• [Work request A] In the power profiling excerpt, rewrite the text from "Interestingly, the DRAM" up to and including "for all batches.", swapping "DRAM domain" for "memory domain".
• [Work request B] In the power profiling excerpt, what EP metric value is given for the uncore subsystem?

• [Exercise passage]
######
3.3.2 Profiling of the Full System and Package Power Figure 2 shows the power profile for the full system and package RAPL domain while running SPECpower using different batch sizes. In both cases, the batch size does not affect the average power profile of the system. It is also worth noting that both the power profile follow a similar trend indicating a strong correlation between full system and package power (Pearson correlation is greater than 0.99). Consequently, the power consumed by the domains have a strong correlation (> 0.95) with the same performance counters. Both these power profiles have a strong correlation with all counters except the counters related to ITLB in Table 2. Our PCA reveals that five PCs (LLCM, IR, NOUT, DTLBLM and DTLBSM) account for 95% of the variance.

The EP metric value for the full system is 0.54 for all batch sizes whereas the metric value for package domain is 0.71 for all batch sizes. Comparison of the EP metric shows that EPG for package domain is smaller than the full system suggesting that package domain is more energy-proportional than the full system.



Figure 4: Power Plane 0 (PP0) Power Profile

### 3.3.3 Profiling of the Uncore (Package-PP0) and DRAM Power

The *uncore* subsystem and DRAM power profiles are shown in Figure 3. The counters except the ones related to ITLB and DTLB stores have a correlation greater than 0.80 with power consumption of the *uncore* subsystem. Our PCA revealed that four PCs (IR, NOUT, DTLBLM and LLCM) account for 83% of the variance. Our analysis reveals that the counters in Table 2 are not enough to model the power consumption of *uncore* subsystem. We intend to look at *uncore* performance counters [2] exposed in the Sandy Bridge server platforms to uncover performance counters with better correlation in the future. The *uncore* subsystem power remains almost a constant irrespective of the % of the loadlevel with an EP metric value of 0.17. The *uncore* subsystem has the greatest EPG and as a result exhibits the worst power consumption trend among the full system and RAPL domains from the perspective of energy-proportional power scaling.

Interestingly, the DRAM domain consumed a maximum average power of only 10 watts (i.e., 5 watts per socket). The performance counters related to LLC, DTLB, instructions retired and outstanding bus requests have a correlation greater than 0.91 with the power consumed by DRAM. Four PCs (LLCM, IR, DTLBLM and NOUT) retain 91% of the variance. The DRAM domain's value for EP metric is 0.47. The SPECpower benchmark only consumes a maximum of approximately 10 watts for the DRAM domain. Moreover, the benchmark consistently consumes it's maximum power for the DRAM domain at 70% workload for all batches.
######
• [Raw data]

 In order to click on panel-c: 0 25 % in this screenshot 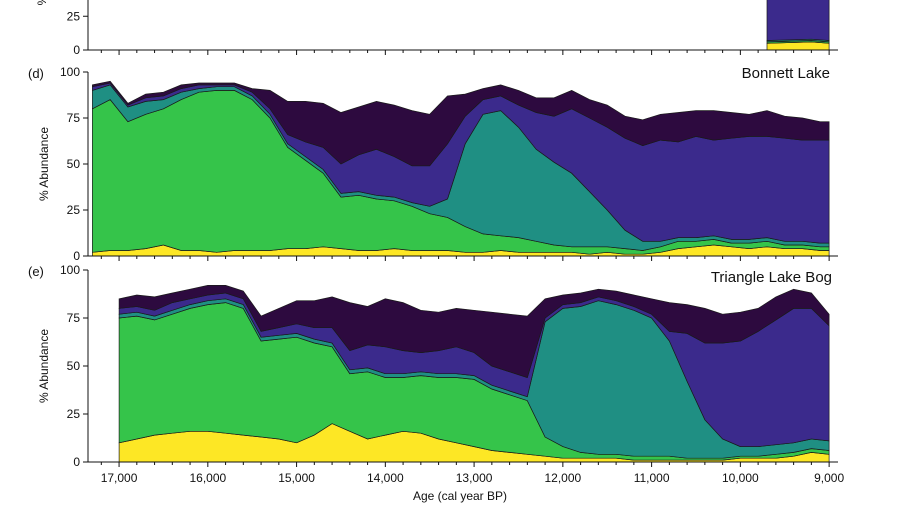, I will do `click(436, 28)`.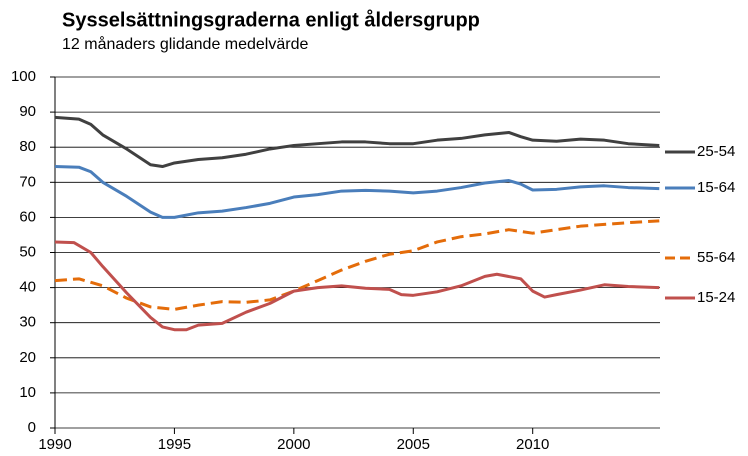 Image resolution: width=748 pixels, height=456 pixels. What do you see at coordinates (28, 252) in the screenshot?
I see `y-tick-label: 50` at bounding box center [28, 252]. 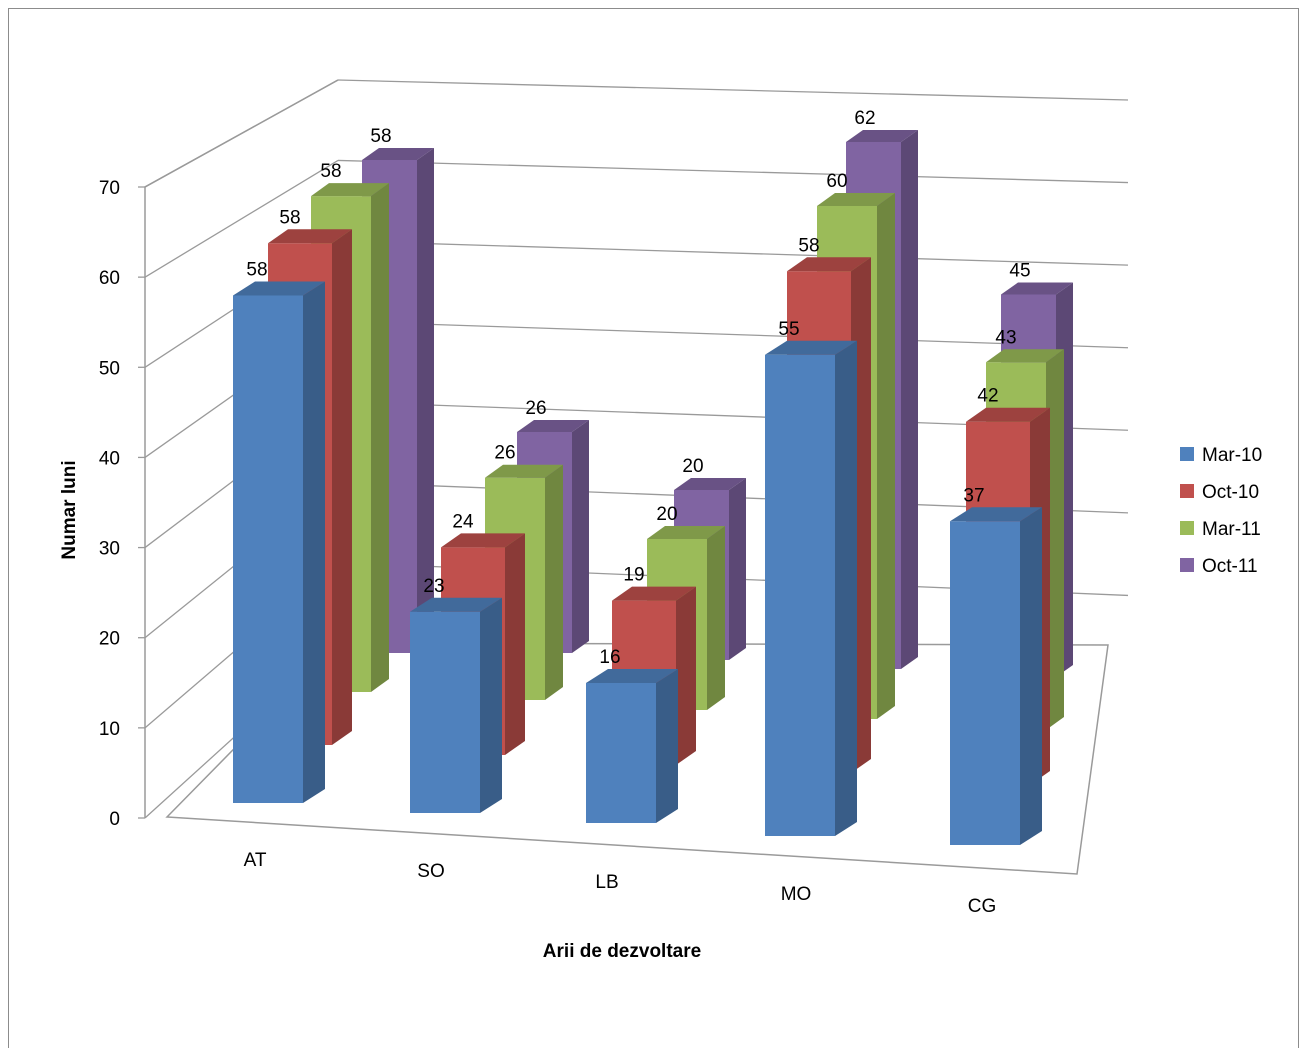 What do you see at coordinates (114, 820) in the screenshot?
I see `y-tick-label: 0` at bounding box center [114, 820].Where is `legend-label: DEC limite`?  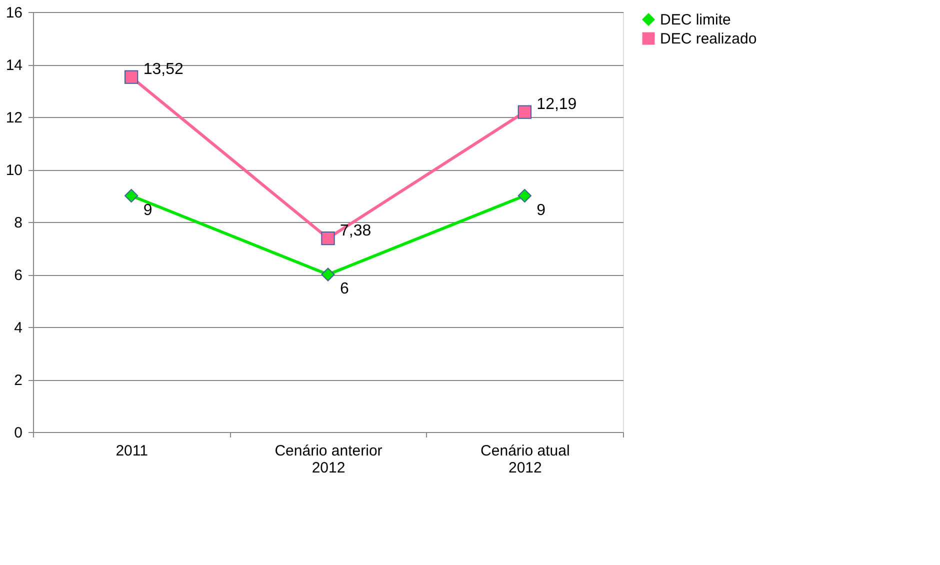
######
• [Task result A]
Interestingly, the memory domain consumed a maximum average power of only 10 watts (i.e., 5 watts per socket). The performance counters related to LLC, DTLB, instructions retired and outstanding bus requests have a correlation greater than 0.91 with the power consumed by DRAM. Four PCs (LLCM, IR, DTLBLM and NOUT) retain 91% of the variance. The memory domain's value for EP metric is 0.47. The SPECpower benchmark only consumes a maximum of approximately 10 watts for the memory domain. Moreover, the benchmark consistently consumes it's maximum power for the memory domain at 70% workload for all batches.

• [Task result B] 0.17